Exercise goal —
Copy the records below line for line, leaving out the pictures.

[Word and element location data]

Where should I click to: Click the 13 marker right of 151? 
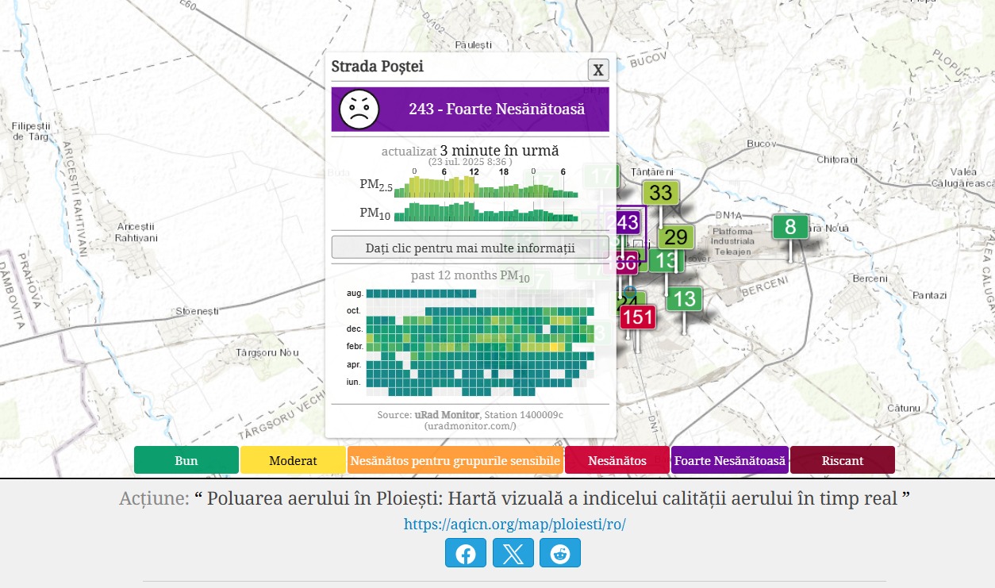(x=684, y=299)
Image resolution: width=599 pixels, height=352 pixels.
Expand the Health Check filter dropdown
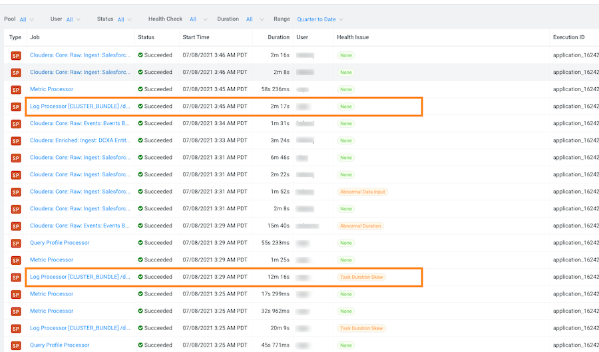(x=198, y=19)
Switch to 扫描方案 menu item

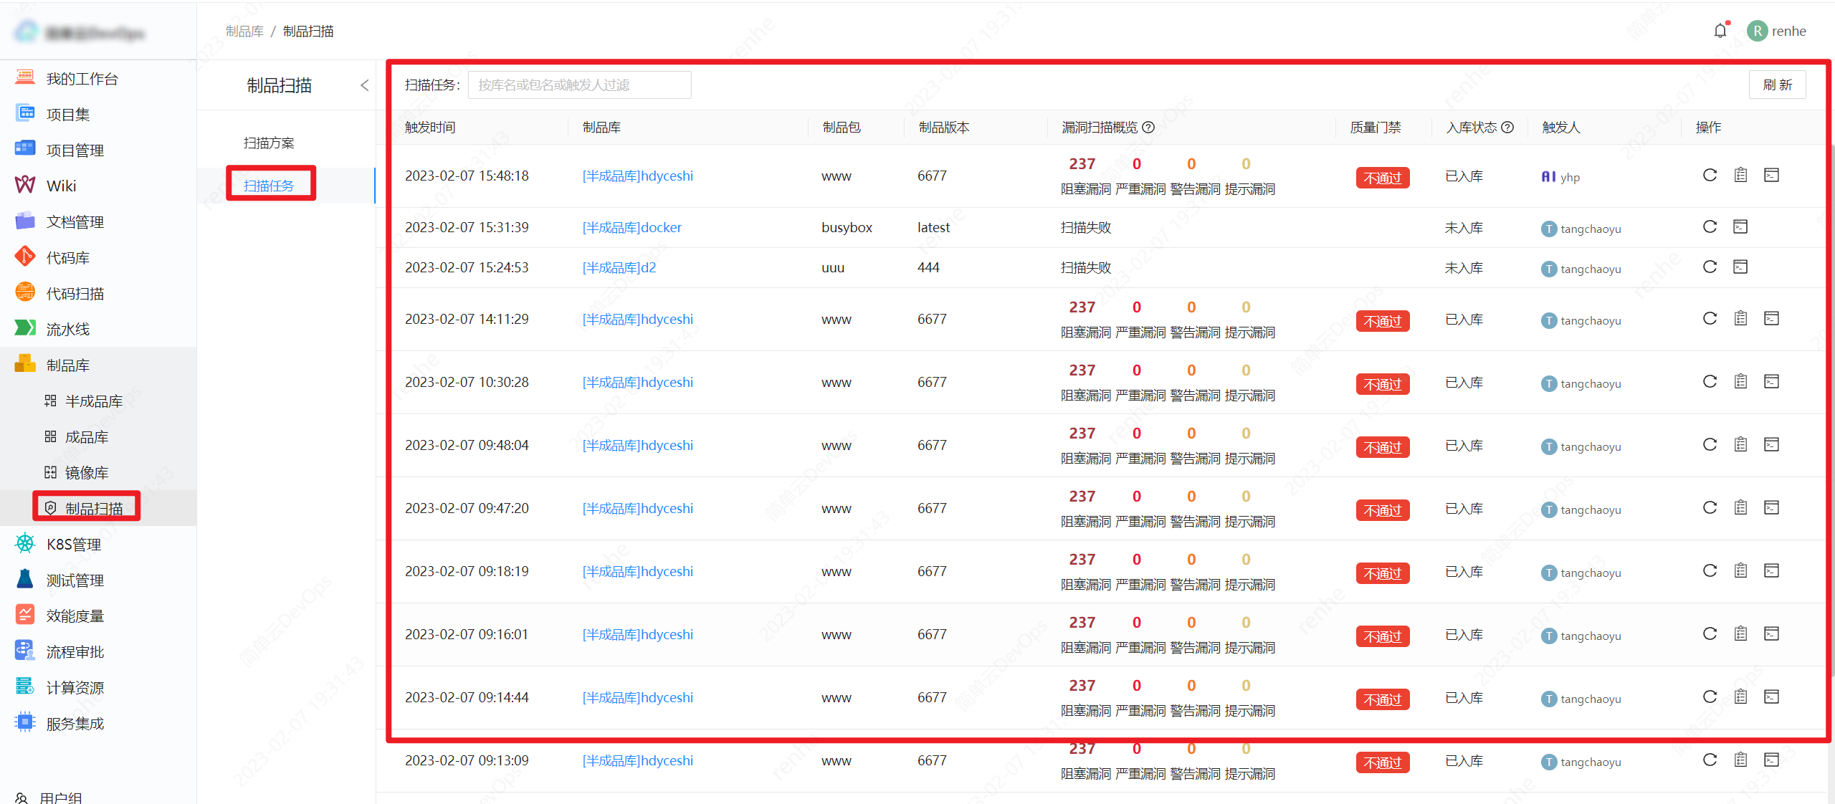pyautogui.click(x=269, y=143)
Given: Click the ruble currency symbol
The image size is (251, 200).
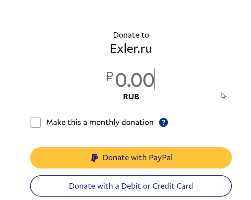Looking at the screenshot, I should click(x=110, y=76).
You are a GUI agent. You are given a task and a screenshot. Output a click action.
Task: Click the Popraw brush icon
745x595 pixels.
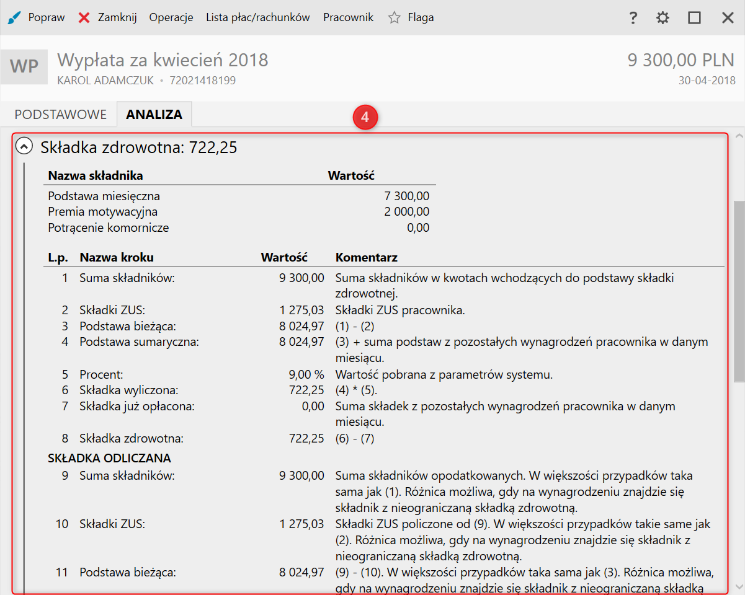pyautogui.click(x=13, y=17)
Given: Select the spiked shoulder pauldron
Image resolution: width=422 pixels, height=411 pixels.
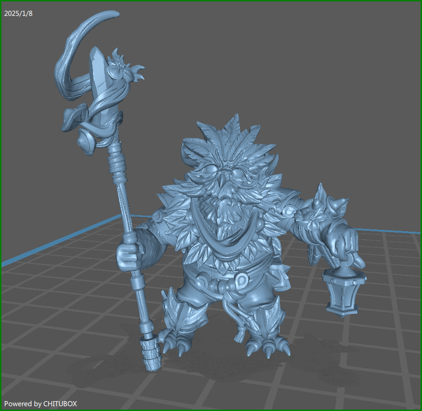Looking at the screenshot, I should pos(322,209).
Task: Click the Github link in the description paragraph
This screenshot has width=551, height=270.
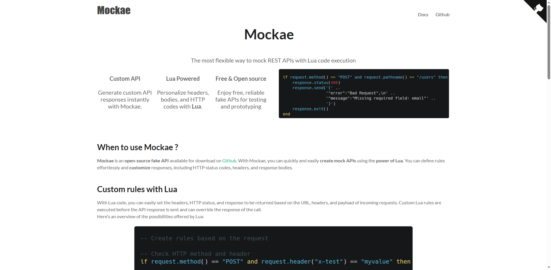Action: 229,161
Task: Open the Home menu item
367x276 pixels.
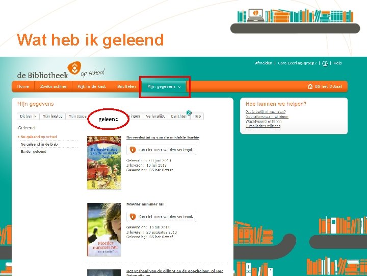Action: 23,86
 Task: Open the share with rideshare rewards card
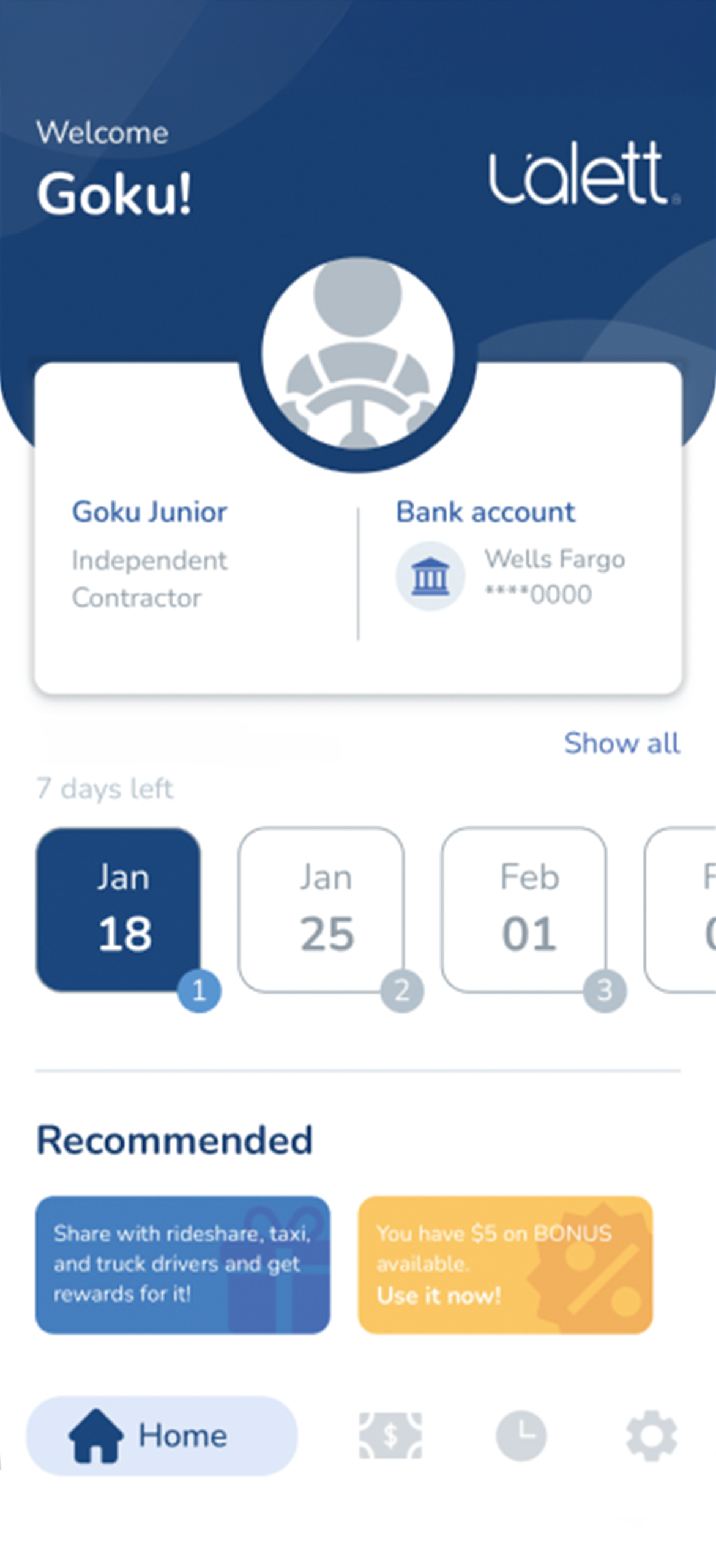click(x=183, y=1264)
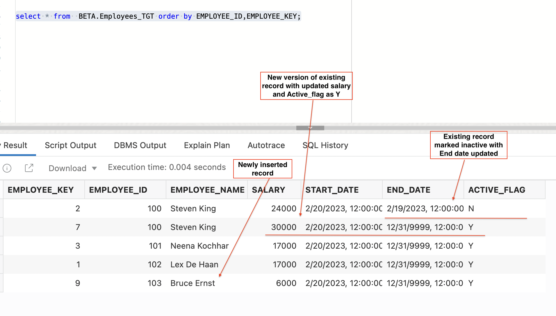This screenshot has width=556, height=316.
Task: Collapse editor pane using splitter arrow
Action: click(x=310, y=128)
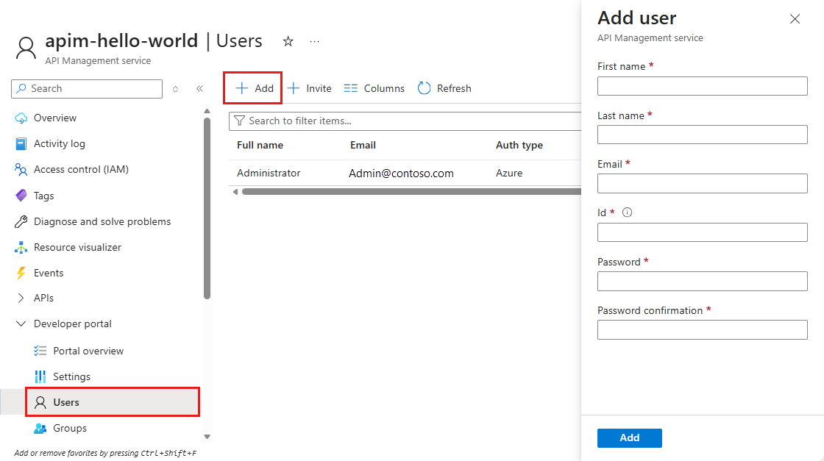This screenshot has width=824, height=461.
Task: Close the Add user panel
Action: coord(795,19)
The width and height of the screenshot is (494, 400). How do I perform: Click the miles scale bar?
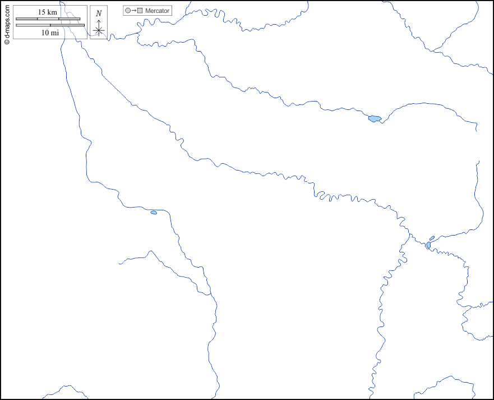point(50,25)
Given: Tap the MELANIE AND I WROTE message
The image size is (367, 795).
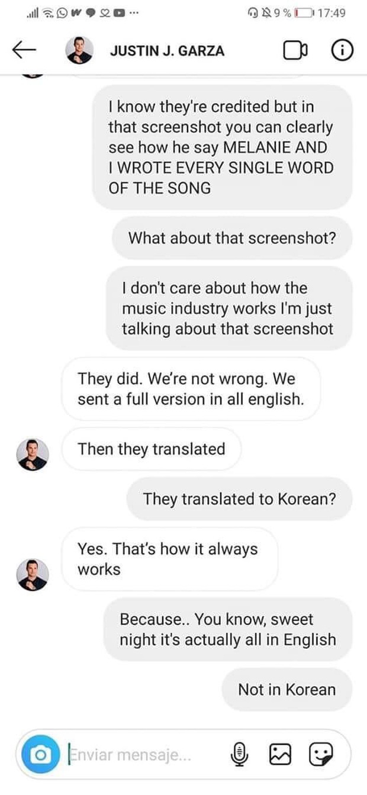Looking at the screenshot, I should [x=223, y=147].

Task output —
Where should I click to: Click the 13 marker right of 151? 
(x=684, y=299)
Image resolution: width=599 pixels, height=352 pixels.
Expand the Health Check filter dropdown
(x=198, y=19)
Switch to 扫描方案 menu item

pyautogui.click(x=269, y=143)
Given: Click the ruble currency symbol
The image size is (251, 200).
Looking at the screenshot, I should click(x=110, y=76).
You are a GUI agent. You are given a task and a screenshot. Output a click action.
Task: Click the Popraw brush icon
745x595 pixels.
pyautogui.click(x=13, y=17)
Given: Select the spiked shoulder pauldron
Image resolution: width=422 pixels, height=411 pixels.
Looking at the screenshot, I should pos(322,209).
Task: Click the Github link in the description paragraph
This screenshot has width=551, height=270.
Action: 229,161
Task: Open the Home menu item
367x276 pixels.
Action: 23,86
 Task: Open the share with rideshare rewards card
click(x=183, y=1264)
This screenshot has width=556, height=316.
Task: Collapse editor pane using splitter arrow
Action: click(x=310, y=128)
This screenshot has width=824, height=461.
Task: Close the Add user panel
Action: coord(795,19)
The width and height of the screenshot is (494, 400). How do I perform: Click the miles scale bar?
point(50,25)
Given: Tap the MELANIE AND I WROTE message
The image size is (367, 795).
Looking at the screenshot, I should [x=223, y=147].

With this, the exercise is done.